Theorem. There is no computable procedure which, given as input a Turing machine program $e$ that enumerates a c.e. set that happens to be a context-free language, outputs a context-free grammar for that language.

Proof. Let us denote by $W_e$ the set enumerated by program $e$. Suppose that there were such a computable procedure $e\mapsto g(e)$, where $g(e)$ is a context-free grammar for $W_e$, if indeed $W_e$ is a context-free language. (If $W_e$ is not context-free, then we do not assume $g(e)$ is meaningful or even that it converges.)

We define a certain computable function $f$. For any program $e$, let $W_{f(e)}$ be the c.e. set defined as follows.

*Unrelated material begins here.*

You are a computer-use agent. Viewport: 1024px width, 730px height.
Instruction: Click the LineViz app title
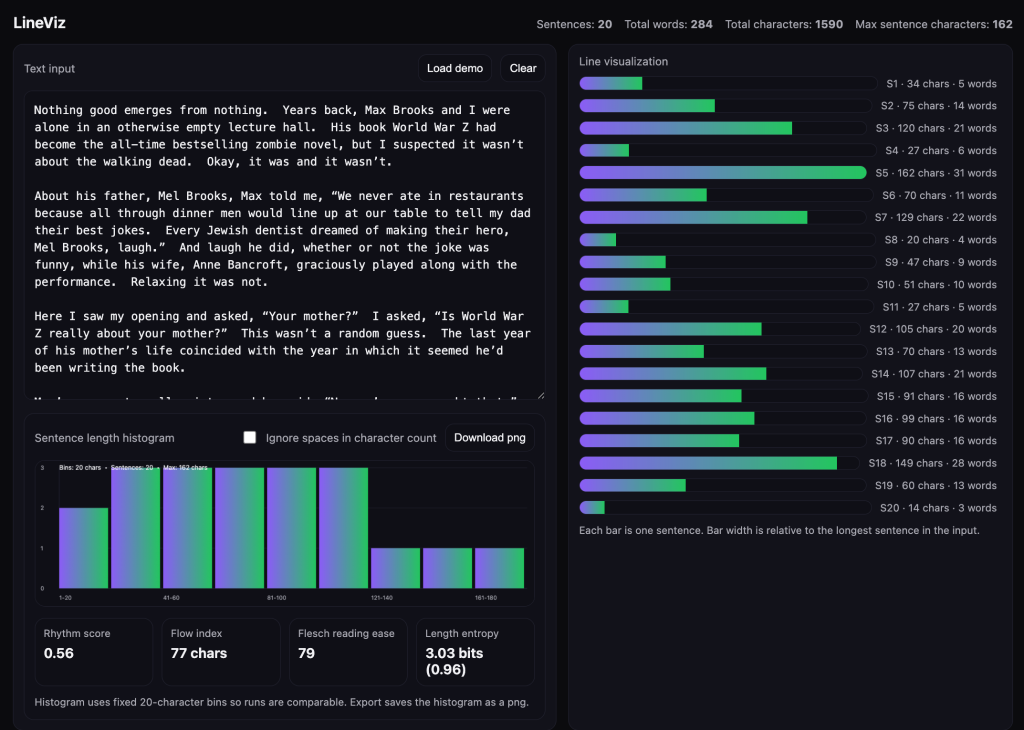pos(40,23)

At first, we enumerate nothing into $W_{f(e)}$ until $g(e)$ converges and outputs a context-free grammar. At this point, if this grammar generates a non-empty language, then we continue to enumerate nothing into $W_{f(e)}$ and thereby ensure that $W_{f(e)}$ is empty. Alternatively, if the language generated by the grammar $g(e)$ is empty, then we ensure that $W_{f(e)}=\{0\}$, containing a single string. (Note that the emptiness problem for context-free grammars is computably decidable.)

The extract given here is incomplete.